As it is in show business, Niwman had to start out slow and work his way to the centre ring.
"I started in the concession stand, selling popcorn, peanuts -- stuff like that," Niwman recalled. "Then, a few years ago, the ringmaster retired.
"Four guys tried out and one other guy was chosen first," he said. "After a couple months, he decided he didn't like it, so they asked me."
A couple years later in the job and Niwman still gets a big kick out of it.
"I enjoy it, I really do," he said, smiling wide.
There is a bit of a tradition at the circus, he said, where the younger workers will imitate the ringmaster, while he says his lines.

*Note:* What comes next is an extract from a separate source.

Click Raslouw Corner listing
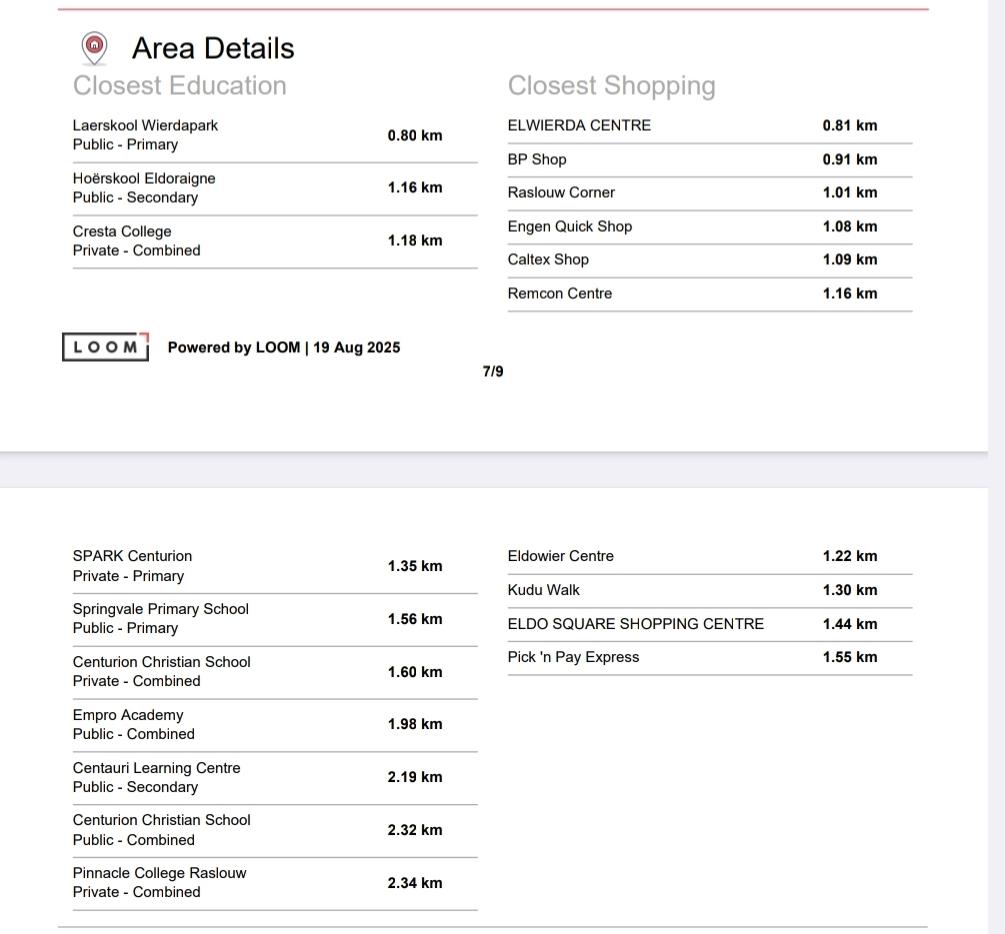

"The only thing I don't like is these circus kids imitating me," Niwman confessed. "They learn all my lines and make fun of me. I was doing the same thing to the other ringmaster when I was a kid and now they're doing it to me."
He says life on the road can be a little tiring at times with the bad weather and such, but, for the most part, he says the circus is a pretty easy life.
"A lot of people think we work from sun up to sun down. That's not true," he said. "We're here all the time, but we're not always working.
"We put in about three hours in the morning, an hour in the afternoon and about two hours during the show. But it's pretty much like a regular job."
Circus life isn't for everyone, he says. The people he works with all have one distinct quality that makes them "circus people."
"People like myself and these people here, we're all just kids. Kids who went to the circus and never left," he said. "We liked the circus so much, we wanted to try it for ourselves."
He's happy with his job and has no immediate plans for a career change, but if he did, he'd like to do an animal act.
"If I don't want to be ringmaster anymore, I probably won't go back into sales, so maybe I'll work with animals," he said.
"They're just like having little kids -- you feed them, you bathe them and you look after them."
The job of ringmaster carries a certain air about it, he says. When he calls for them, the acts perform: the jugglers juggle and the clowns clown. But when the lights go out and the bow tie comes off, he's just another employee, tearing down and setting up and moving down the road.
"I bring in the acts, everything happens with my words, so during the show I'm the boss of all the performers," Niwman said. "During the show, that's a special feeling.
"The position of the ringmaster is like any other employee of the circus, but in the eyes of the public, he's the boss.
"But in reality I'm not the boss," he admits. "Only in the eyes of the public."